The UNCF has been invited to submit a nominee for the Andrew Carnegie Fellows Program.
The Carnegie Corporation of New York will award up to thirty-five fellowships of $200,000 to support travel, research assistants, and/or sabbatical time.
Extraordinary senior or junior scholars at Spelman are invited to submit their names for consideration. Because the fellowship program aims to support the social sciences and humanities, proposals should “incorporate historical precedents, cultural underpinnings, and/or moral arguments.” This fellowship is available only to U.S. citizens or permanent residents.
Faculty wishing to be considered for nomination should forward a CV and one-page project summary to Claudia Scholz by October 30, 2017.
If you are selected as the nominee, you must prepare a prospectus, budget, and summary, as well as submit your photo, CV, abridged CV and nomination letter by November 17, 2017. Fellows will be selected by April 2018.
Projects must be research-based and fall into one of the eligible topic areas:
Strengthening U.S. democracy and exploring new narratives
Possible topic areas include, but are not confined to, inequality, access to education, religion, gender, race, migration and immigration, the widening poverty-wealth gap, political polarization, civic participation, individual rights and privacy, forms of cultural expression, incarceration, judicial and criminal justice reform, rule of law, the voting process, the party system, and the public good.

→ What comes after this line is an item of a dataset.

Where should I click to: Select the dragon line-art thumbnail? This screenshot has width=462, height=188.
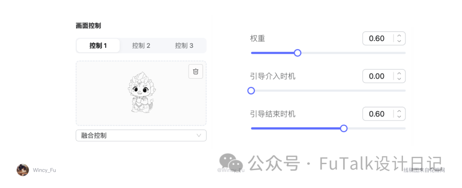[141, 92]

Technological and cultural creativity—potential and perils
Possible topic areas include, but are not confined to, cybersecurity, big data, machine learning, artificial intelligence, the impact of technology on privacy, civic participation, impact of traditional and social media, accountability of tech industry, challenges to and varieties of individual expression, the power of imagery, approaches to death and dying, cognitive science and human creativity, definitions of the human and the post-human, and ethical issues raised by medical and scientific research.
Global connections and global ruptures
Possible topic areas include, but are not confined to, threats to democratic institutions;
nationalism; national sovereignty; human rights; race; gender; religion; access to education; migration and immigration; refugee crises; demographic changes; challenges to cultural legacies; national security and civil liberties; poverty; terrorism; international law; nuclear, chemical, and biological weapons; war and peace in the 21st century; and translation, transmission, and transformation of cultures.
Environments, natural and human
Possible topic areas include, but are not confined to, political and economic stability, global
climate change, health, inequality, human rights, defining the Anthropocene, ethical implications of environmental issues, and literary and cultural expressions of environmental change.